Thursday, August 9, 2012

Go cheer somewhere else

I'm back, and Lollipop Chainsaw has done little to improve my mood.

I am going to look at this game's mechanics and only it mechanics. Looking at it in any other way makes me feel a little skeevy. Also, getting into a debate about how annoying (not if, but how) Juliet is would take much more time than the game deserves. Valley girl bimbo speak stopped being funny... Well, it was never funny, and that is all that Juliet is capable of.

But I said that I wasn't going to do that. I am going to look at Lollipop Chainsaw through the same lens that I used to filter the terribleness out of Bayonetta. As a game, separated from all the gratuitousness, Bayonetta is very, very good. Remove the two piece cheerleader uniforms and forced dick jokes from Lollipop Chainsaw and it does not fare nearly as well, and that is being rather generous. When compared to other action titles the game is just bad.

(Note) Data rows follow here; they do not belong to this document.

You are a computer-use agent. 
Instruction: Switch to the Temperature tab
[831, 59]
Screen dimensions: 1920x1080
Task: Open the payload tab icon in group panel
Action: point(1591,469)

Combat break down to one of two idioms: what is efficient and what generates the most sparkles. Moves that stun enemies are useful only for generating more sparkles which generate more money to purchase 'better' moves. None of the new moves are more efficient than mashing the chainsaw button. This means that the upgrade system, aside form extra health and damage, can be safely ignored. Even if a player is obsessed enough to power through the game using only the stilted, poorly animated moves that kill more than one zombie at a time there is no way to generate enough money to unlock everything in single play through. It's not even close, so the completionist or achievement hunter needs to run through the whole thing more than once.

Style and function do no need to be divorced. Once again I point to Bayonetta: her moves looked cool and killed things, assuming you could get over anatomically impossible leg length. Juliet's moves that look cool are worthless for anything beyond making more money to unlock more useless moves. It's like the game wants you to masturbate to something other than the obvious.

I really wanted to give the game a chance. It has been a while since I have played a good brawler and I am really not sold on Devil May Cry's new look. This is not it. Lollipop Chainsaw continues Suda 51's record of so so games that desperately point to his quirkiness to hide the fact that he really doesn't make very good games anymore.

1 comment:

  1. (Gasp!) Chamberlain's biting criticism leveled at my Lollipop Chainsaw? I must defend its honor!

    Ohhh c'mon, the whole point and purpose of LC's combat is to obtain the highest score possible - to eke out as many sparkles as you can - and that's what Juliet's full compliment of abilities are for. Lots of her moves are super-handy and designed for specific situations (she has a low spin to glean sparkle kills from crawling zeds, for example, she has a lightning-fast pom->'saw combo for quickly dispatching a single enemy, she has the butt bounce for including minibosses in sparkle hunting multi-kills...).

    Just like Yahtzee Croshaw said - someone can easily beat the final level of LC just by mashing 'saw - but they're not really beating the game. They're just seeing the end of the story.

    It's like playing Bulletstorm without leashing a guy towards you in zero-G, strapping a grenade-flail to him and kicking him in to a hot dog cart before triggering the explosion which kills everyone else in the room in a shower of wieners and gore.

    You don't have to play the game like that - but it's so much more fun if you do.